> **ACTION ITEM**: Set down, please, exactly the lines below that run from the line with "You are a GUI agent. The screenshot is 820×2502." to the line with "Развод. Люблю (9, 1010)", both lines included.
--- START ---
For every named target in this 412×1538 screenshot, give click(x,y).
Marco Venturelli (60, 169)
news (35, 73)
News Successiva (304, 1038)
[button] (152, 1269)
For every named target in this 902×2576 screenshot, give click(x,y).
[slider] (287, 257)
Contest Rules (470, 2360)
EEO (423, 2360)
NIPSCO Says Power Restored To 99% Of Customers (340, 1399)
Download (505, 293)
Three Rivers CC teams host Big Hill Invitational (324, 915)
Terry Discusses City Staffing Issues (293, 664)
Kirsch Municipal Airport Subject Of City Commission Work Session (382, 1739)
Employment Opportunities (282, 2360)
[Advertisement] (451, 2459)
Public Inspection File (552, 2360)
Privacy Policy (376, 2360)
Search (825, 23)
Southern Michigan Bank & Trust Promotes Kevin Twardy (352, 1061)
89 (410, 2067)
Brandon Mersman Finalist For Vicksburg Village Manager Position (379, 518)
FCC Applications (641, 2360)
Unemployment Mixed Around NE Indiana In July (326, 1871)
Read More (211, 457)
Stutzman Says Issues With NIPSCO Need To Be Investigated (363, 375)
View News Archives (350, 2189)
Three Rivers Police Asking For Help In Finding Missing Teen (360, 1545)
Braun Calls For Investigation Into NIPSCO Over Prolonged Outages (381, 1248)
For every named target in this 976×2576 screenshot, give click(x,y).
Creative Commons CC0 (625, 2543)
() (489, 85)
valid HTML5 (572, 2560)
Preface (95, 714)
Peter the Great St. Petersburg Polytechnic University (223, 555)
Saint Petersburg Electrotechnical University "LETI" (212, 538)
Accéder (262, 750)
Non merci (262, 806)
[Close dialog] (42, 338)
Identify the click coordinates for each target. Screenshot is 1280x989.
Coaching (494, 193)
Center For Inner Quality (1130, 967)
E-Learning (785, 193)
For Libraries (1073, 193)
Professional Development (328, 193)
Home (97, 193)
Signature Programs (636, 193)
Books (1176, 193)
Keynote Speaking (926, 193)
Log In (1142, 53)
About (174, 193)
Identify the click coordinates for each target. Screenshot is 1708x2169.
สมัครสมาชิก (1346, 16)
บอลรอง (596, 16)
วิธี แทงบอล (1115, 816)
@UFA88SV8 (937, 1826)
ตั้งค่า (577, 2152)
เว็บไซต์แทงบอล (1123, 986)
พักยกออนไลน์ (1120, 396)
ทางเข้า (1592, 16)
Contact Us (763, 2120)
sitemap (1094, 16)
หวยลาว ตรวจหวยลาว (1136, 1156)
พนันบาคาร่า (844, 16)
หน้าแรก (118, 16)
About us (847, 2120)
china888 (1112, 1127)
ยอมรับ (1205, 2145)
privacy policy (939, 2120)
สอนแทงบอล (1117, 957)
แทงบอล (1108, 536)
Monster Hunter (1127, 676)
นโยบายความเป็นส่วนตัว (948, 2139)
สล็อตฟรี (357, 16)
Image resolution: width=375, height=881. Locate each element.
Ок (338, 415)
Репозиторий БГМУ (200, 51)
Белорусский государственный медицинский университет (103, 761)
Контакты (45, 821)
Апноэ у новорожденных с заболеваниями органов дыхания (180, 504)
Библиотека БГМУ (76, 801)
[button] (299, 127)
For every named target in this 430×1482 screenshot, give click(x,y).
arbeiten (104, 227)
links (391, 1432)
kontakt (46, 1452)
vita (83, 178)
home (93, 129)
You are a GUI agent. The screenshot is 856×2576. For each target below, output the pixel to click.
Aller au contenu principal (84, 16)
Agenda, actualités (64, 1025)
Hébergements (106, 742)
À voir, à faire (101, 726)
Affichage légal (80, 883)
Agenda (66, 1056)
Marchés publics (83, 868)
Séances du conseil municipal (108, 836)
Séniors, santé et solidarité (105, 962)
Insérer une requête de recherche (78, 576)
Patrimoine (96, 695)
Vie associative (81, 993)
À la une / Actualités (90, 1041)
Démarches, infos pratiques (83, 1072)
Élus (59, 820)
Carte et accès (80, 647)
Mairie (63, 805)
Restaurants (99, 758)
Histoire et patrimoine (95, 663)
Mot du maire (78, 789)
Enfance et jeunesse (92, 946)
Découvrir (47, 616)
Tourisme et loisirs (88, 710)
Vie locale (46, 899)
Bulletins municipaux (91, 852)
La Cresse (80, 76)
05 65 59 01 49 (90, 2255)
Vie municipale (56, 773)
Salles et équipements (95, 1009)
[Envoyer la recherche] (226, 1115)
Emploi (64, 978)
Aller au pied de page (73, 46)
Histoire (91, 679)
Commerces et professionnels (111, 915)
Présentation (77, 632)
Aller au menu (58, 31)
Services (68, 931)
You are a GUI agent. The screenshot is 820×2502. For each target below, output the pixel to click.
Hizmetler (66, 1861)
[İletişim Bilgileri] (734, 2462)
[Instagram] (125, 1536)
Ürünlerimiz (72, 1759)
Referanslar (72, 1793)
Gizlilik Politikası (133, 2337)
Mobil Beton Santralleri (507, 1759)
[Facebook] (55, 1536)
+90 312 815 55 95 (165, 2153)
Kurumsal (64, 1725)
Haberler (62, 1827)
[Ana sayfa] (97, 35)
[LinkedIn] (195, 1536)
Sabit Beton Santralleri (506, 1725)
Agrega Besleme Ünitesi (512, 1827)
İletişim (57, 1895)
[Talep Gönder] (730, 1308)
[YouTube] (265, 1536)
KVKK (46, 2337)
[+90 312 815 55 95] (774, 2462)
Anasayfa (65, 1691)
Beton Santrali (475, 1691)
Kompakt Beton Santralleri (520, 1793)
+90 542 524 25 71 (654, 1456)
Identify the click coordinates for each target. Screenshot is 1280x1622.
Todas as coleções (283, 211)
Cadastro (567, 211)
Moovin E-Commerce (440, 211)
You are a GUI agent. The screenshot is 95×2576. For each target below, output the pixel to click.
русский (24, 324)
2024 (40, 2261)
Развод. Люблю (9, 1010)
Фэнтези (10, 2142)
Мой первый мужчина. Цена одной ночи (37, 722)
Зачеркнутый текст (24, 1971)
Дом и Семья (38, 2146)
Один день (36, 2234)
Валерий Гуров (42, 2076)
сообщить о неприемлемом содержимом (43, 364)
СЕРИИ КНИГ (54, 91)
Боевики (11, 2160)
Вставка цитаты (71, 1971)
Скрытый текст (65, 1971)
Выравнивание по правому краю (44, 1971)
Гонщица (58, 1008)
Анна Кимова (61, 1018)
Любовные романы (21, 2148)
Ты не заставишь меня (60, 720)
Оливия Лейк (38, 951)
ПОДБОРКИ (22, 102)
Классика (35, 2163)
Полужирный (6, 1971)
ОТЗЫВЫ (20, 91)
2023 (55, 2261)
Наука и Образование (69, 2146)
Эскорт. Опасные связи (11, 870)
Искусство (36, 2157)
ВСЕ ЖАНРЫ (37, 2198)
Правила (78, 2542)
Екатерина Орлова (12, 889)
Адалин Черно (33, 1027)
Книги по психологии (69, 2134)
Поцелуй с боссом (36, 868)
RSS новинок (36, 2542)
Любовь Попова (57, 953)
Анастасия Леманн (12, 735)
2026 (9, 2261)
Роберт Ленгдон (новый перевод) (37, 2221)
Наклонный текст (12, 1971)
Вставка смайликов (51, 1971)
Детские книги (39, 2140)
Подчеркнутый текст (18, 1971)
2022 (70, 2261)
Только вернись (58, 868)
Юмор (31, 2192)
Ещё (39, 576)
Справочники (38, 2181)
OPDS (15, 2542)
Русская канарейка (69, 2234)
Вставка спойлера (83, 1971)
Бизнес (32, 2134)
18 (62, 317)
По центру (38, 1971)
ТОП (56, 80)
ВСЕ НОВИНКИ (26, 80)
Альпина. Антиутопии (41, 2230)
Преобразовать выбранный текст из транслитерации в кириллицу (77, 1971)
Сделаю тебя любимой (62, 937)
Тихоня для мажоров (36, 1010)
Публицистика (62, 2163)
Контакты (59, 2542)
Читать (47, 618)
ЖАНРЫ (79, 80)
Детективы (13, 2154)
--- END ---
> **TASK RESPONSE**:
You are a GUI agent. The screenshot is 820×2502. For each target below, output the pixel to click.
Hizmetler (66, 1861)
[İletişim Bilgileri] (734, 2462)
[Instagram] (125, 1536)
Ürünlerimiz (72, 1759)
Referanslar (72, 1793)
Gizlilik Politikası (133, 2337)
Mobil Beton Santralleri (507, 1759)
[Facebook] (55, 1536)
+90 312 815 55 95 (165, 2153)
Kurumsal (64, 1725)
Haberler (62, 1827)
[Ana sayfa] (97, 35)
[LinkedIn] (195, 1536)
Sabit Beton Santralleri (506, 1725)
Agrega Besleme Ünitesi (512, 1827)
İletişim (57, 1895)
[Talep Gönder] (730, 1308)
[YouTube] (265, 1536)
KVKK (46, 2337)
[+90 312 815 55 95] (774, 2462)
Anasayfa (65, 1691)
Beton Santrali (475, 1691)
Kompakt Beton Santralleri (520, 1793)
+90 542 524 25 71 (654, 1456)
Identify the click coordinates for each target. Screenshot is 1280x1622.
Todas as coleções (283, 211)
Cadastro (567, 211)
Moovin E-Commerce (440, 211)
You are a GUI agent. The screenshot is 95×2576. For each target below, output the pixel to click.
русский (24, 324)
2024 (40, 2261)
Развод. Люблю (9, 1010)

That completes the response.